Among their objections:
- The rules’ exemption of foods sold in movie theaters, casinos, bowling alleys, stadiums, hotels, airlines, and cafes and delis in superstores. (I know. It doesn’t take a genius to figure out that a bucket of movie popcorn is a splurge but did you know it is the equivalent of a pound of baby back ribs and a scoop of Haagen-Dazs ice cream or two Big Macs?)
- The rules’ exemption of alcoholic beverages from labeling. Alcoholic drinks are the fifth-largest source of calories in American adults’ diets, and the calorie content of alcoholic beverages can vary widely. Without labeling, a person would not know that at TGI Fridays the Fresh Mango Lemonade Shaker (410 calories) has twice the calories of the Lemon Twist Martini (200 calories).
- The decision to allow the calories of vending machine items to be posted on a sign next to the machine. The Obama health bill explicitly states that companies “provide a sign listing the calories in close proximity to each article of food or the selection button.” The rules also exempt bulk vending machines, which usually dispense candy or other junk food and make up 20 percent of vending machines.
Whether disclosing calories on a menu will change consumer behavior remains the subject of contentious debate. But recent studies [PDF] suggest that it can: An analysis of 100 million transactions over 14 months at Starbucks by researchers at Stanford University showed that when calories were posted prominently, the average number of calories per transaction fell by 6 percent. In my own (admittedly anecdotal) research in Huntington, West Virginia, I found that consumers feel helpless when ordering off a restaurant menu. They’ve heard time and again how hard it is to know what’s good and what’s bad.

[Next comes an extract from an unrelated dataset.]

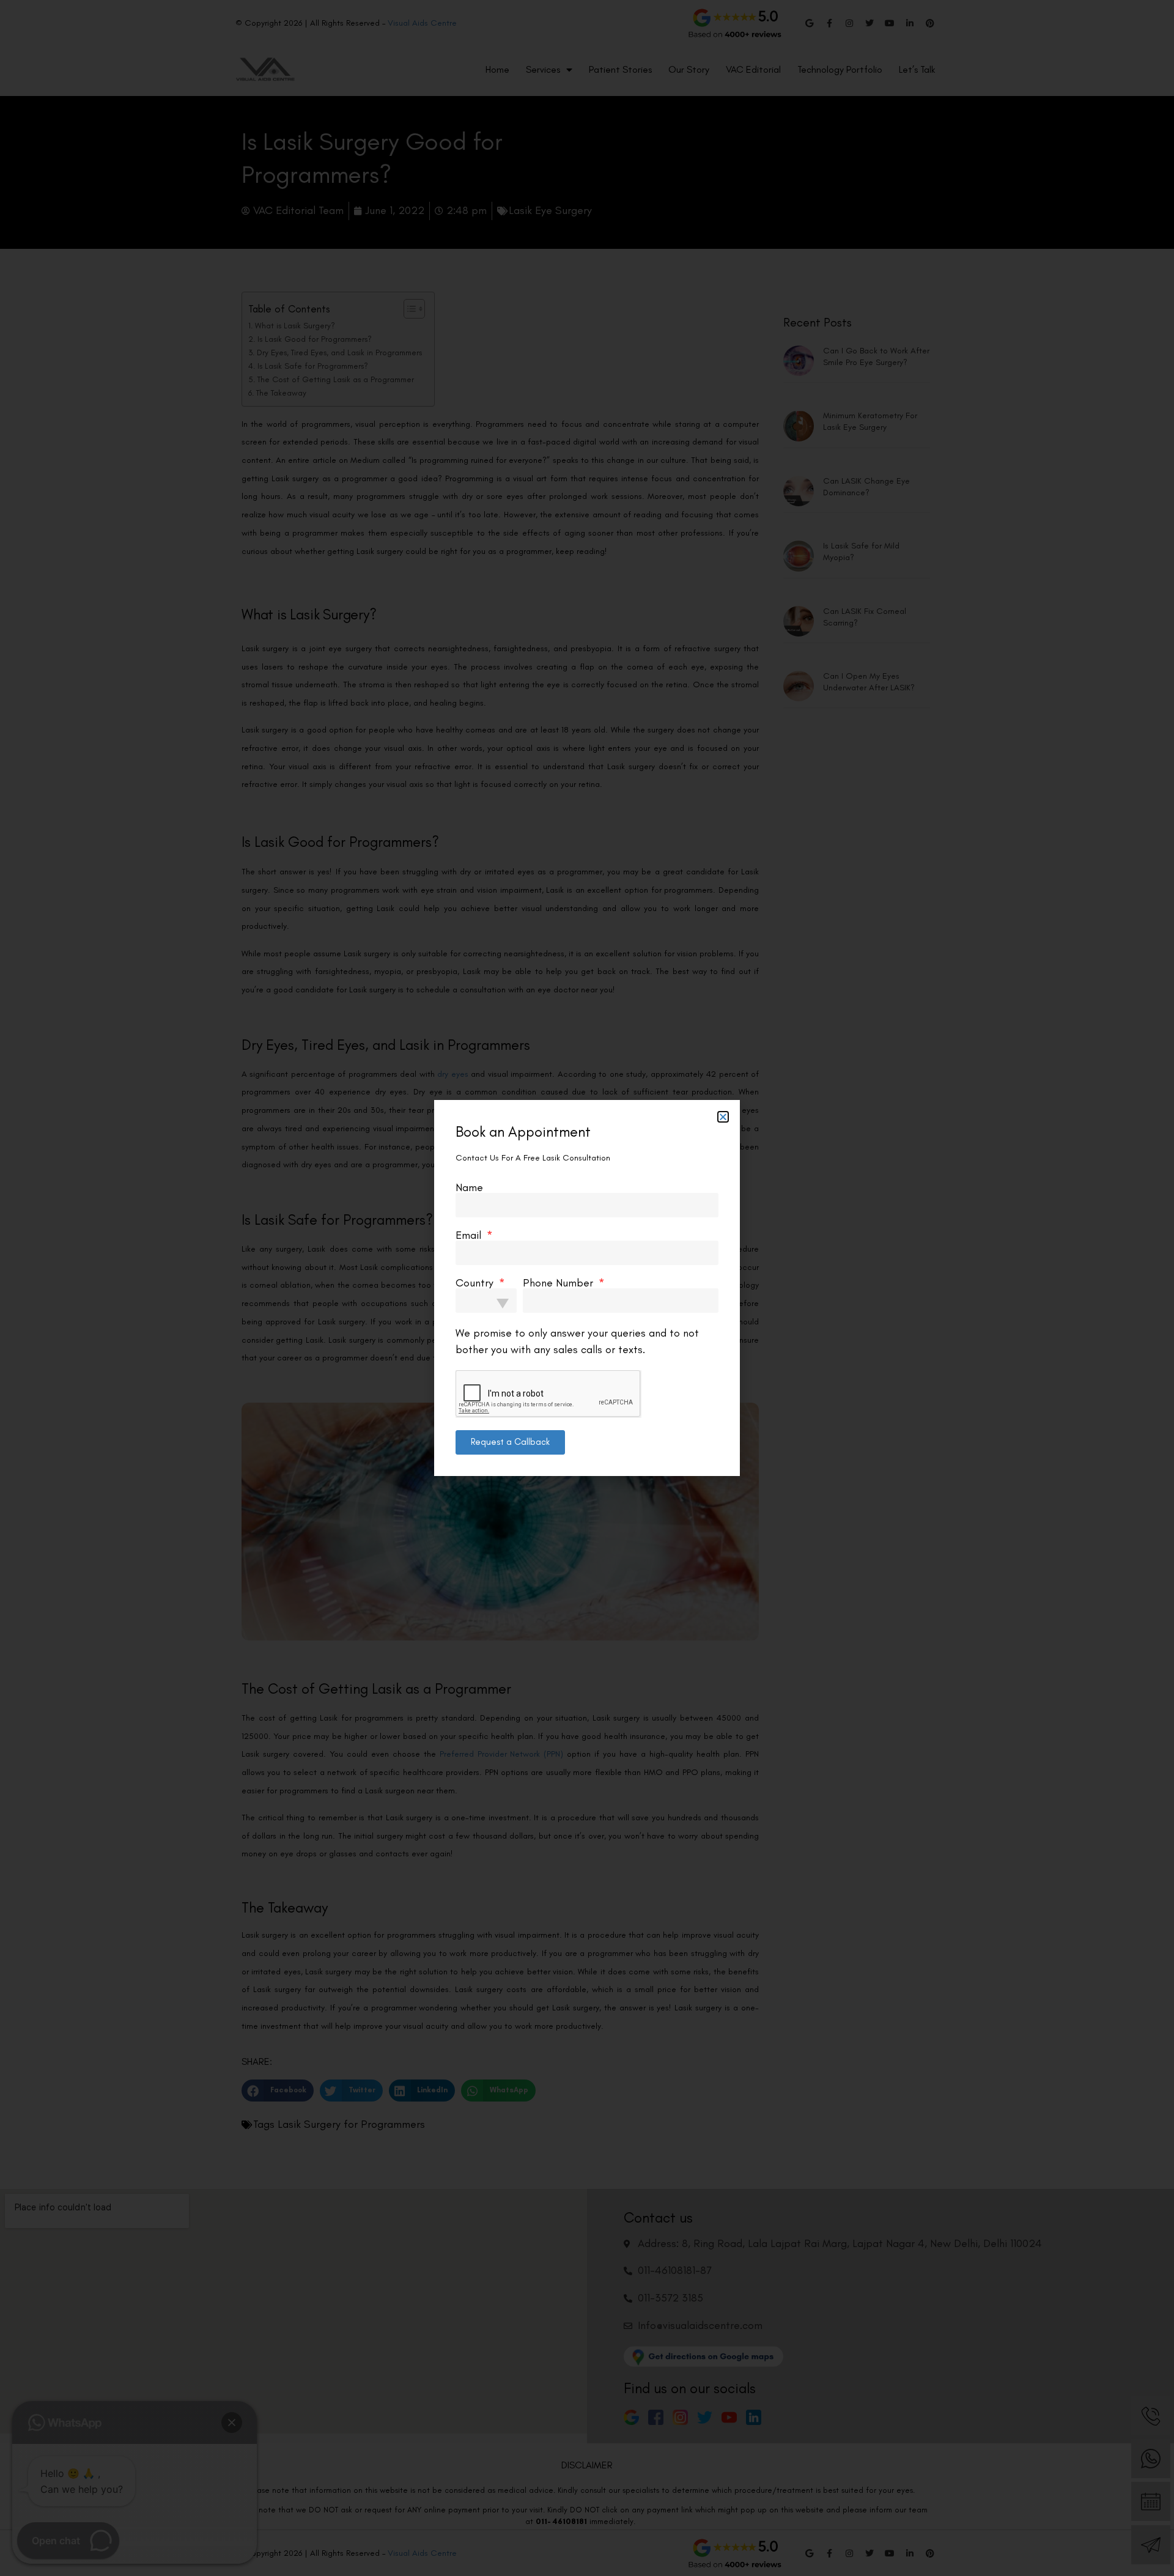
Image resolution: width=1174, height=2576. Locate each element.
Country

And this, ironically, gives many the permission to go straight for the burger and fries — or the even-worse-for-you grilled chicken Caesar.
As she often does, Margo G. Wootan, director of nutrition policy at the Center for Science in the Public Interest, said it best: “You’d think, given the Administration’s strong commitment to addressing childhood obesity, that it would try to provide nutrition information for as many foods in as many venues as Congress required.”